How to Start the Keto Diet And Ways to Stick With It!

A s we move into the new year, there are definitely a lot of diet fads making the rounds. And one kind which simply stands out is the keto diet. Low-carb diets have been controversial for decades. Some people assert that these diets raise cholesterol and cause heart disease due to their high fat content. However, in most scientific studies, low-carb diets prove their worth as healthy and beneficial. The keto diet is all about increasing calories from fat and going very low carb. That means following a restrictive, keto-friendly food list. Many people suggest it to be a little questionable but there are many benefits to why you should be consuming a low-carb diet.
Social Diary provides a complete overview on some reasons as to why this should be a diet plan that deserves a try out:
Hunger tends to be the worst side effect of dieting. It is one of the main reasons why many people feel miserable and eventually give up. However, low-carb eating leads to an automatic reduction in appetite. Studies consistently show that when people cut carbs and eat more protein and fat, they end up eating far fewer calories. Cutting carbs is one of the simplest and most effective ways to lose weight. Studies illustrate that people on low-carb diets lose more weight, faster, than those on low-fat diets — even when the latter are actively restricting calories.This is because low-carb diets act to rid excess water from your body, lowering insulin levels and leading to rapid weight loss in the first week or two. In studies comparing low-carb and low-fat diets, people restricting their carbs sometimes lose 2–3 times as much weight — without being hungry. Low-carb and ketogenic diets can also be particularly helpful for people with diabetes and insulin resistance, which affect millions of people worldwide. Studies prove that cutting carbs lowers both blood sugar and insulin levels drastically. Some people with diabetes who begin a low-carb diet may need to reduce their insulin dosage by 50% almost immediately .

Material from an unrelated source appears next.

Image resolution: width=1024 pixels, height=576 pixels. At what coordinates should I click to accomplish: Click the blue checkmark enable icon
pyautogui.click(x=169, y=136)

Any Potential Health Risks?
The possible benefits of the diet are impressive, but there are a few potential downsides to note. One is it’s tough to stick to. In fact, in a review of 11 studies involving adults on the keto diet, researchers calculated a 45 percent compliance rate among participants following the approach with the aim of controlling epilepsy. “The diet is pretty hard to follow because it’s a complete shift from what you’re used to. Slashing your intake of carbs can also make you feel hungrier than usual — a feeling that can last until you’re three weeks in.It’s also common for people starting the diet to experience flu-like symptoms, such as headaches and fatigue. This side effect is so common that there’s a name for it: the keto flu. You shed a ton of water weight at first, which can lead to dehydration. This can worsen the symptoms of the keto flu. To counter it, try staying hydrated and loading up on electrolytes through electrolyte tablets.Other potential risks include kidney stones, several vitamin and mineral deficiencies, decreased bone mineral density, and gastrointestinal distress. Here’s why: When you’re eliminating certain food groups (like fruits, legumes, and whole grains) and severely limiting others (like many vegetables), it’s not uncommon to experience nutritional deficiencies. A lack of fiber, for instance, can make it more likely you’ll experience constipation.


Amazing Substitutes
The ketogenic diet, or keto for short, is a very low-carb diet that’s high in fat and moderate in protein. It’s similar to other grain-free and low-carb diets, like paleo and Atkins, and calls for eating meats, dairy, eggs, fish, nuts, butters, oils, and non-starchy vegetables. Replacing most of the body’s carbohydrate intake with fat causes it to be better at burning fat for energy. Usually, cells use blood sugar — which comes from carbohydrates — to create energy. But when there are more ketones (fat molecules) in the blood than blood sugar, the body will burn stored fat instead. This metabolic state is called ketosis. Cauliflower makes a pretty good carb substitute. It’s buttery, works with all sorts of flavors, and feels like comfort food when cooked. It’s hard to think of ways to make tacos better — they’re already pretty delicious. Enter the cheese taco shell. It uses cheddar cheese to form the taco shell instead of a tortilla and you fill it with all your favorite taco fillings! Sesame chicken in Chinese carryout dishes is often battered or breaded, making it a poor option for those sticking to low-carb diets. It’s hard to imagine a pot pie without it being a carb bomb, but you can enjoy a chicken pot pie with a flaky crust and creamy center. So there is definitely something you can enjoy. You just need to check out some amazing recipes and substitutes which work in great ways!